Data items:
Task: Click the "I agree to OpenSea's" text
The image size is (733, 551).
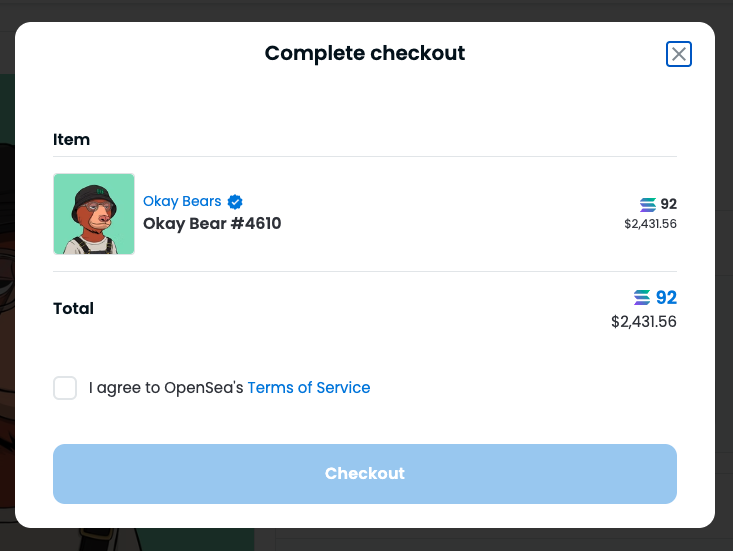Action: [166, 388]
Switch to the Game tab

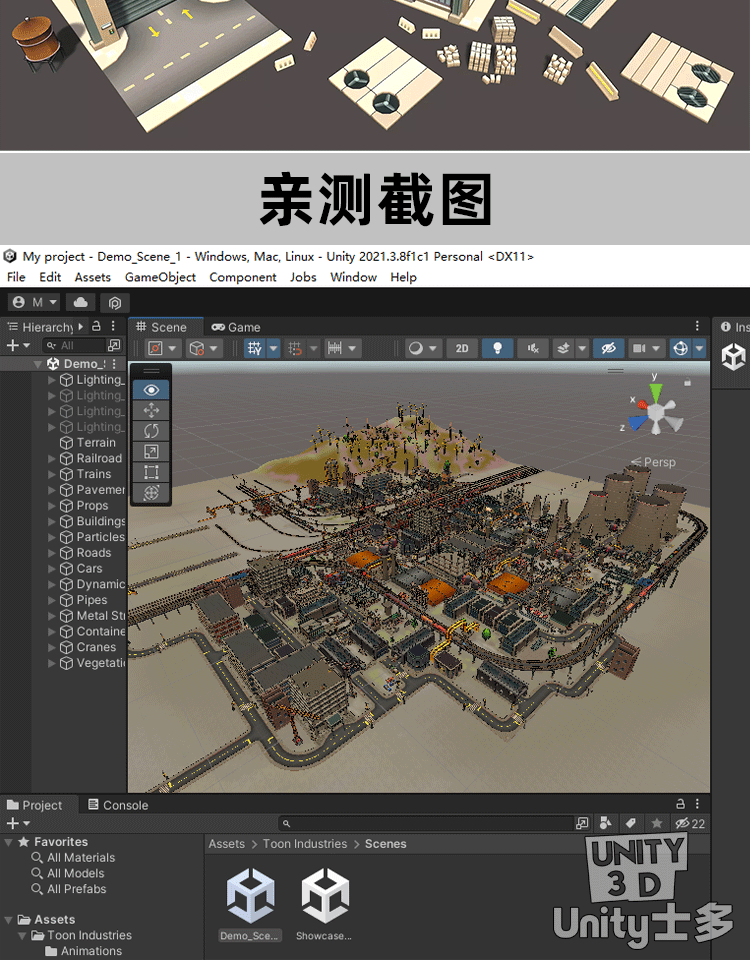click(236, 327)
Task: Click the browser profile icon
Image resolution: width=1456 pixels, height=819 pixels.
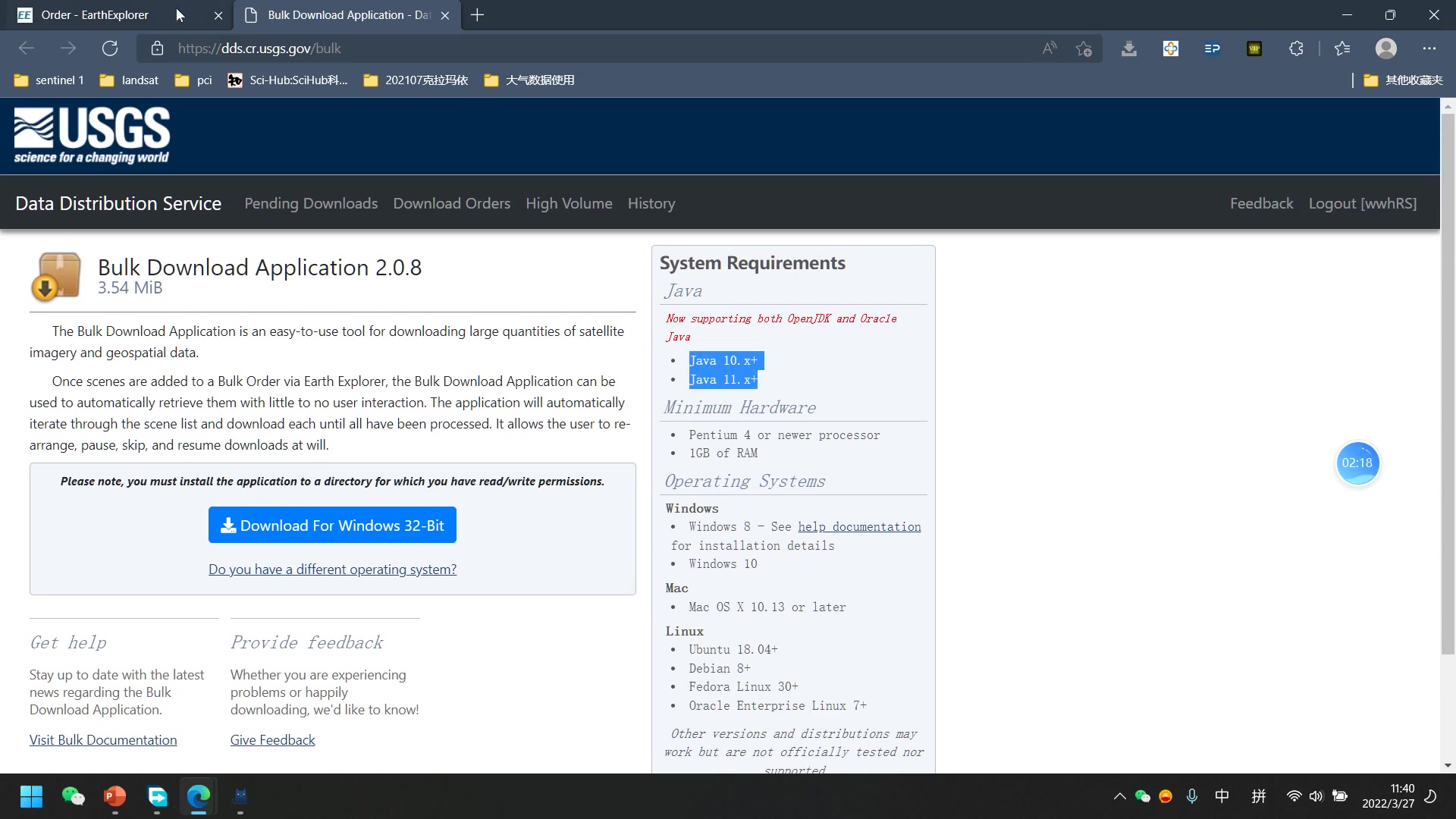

## Goal
Return every line of the data above word for word, leaving out the pictures.

## Reply to the exercise
Task: Click the "I agree to OpenSea's" text
The image size is (733, 551).
Action: [166, 388]
Switch to the Game tab

click(236, 327)
Task: Click the browser profile icon
Image resolution: width=1456 pixels, height=819 pixels.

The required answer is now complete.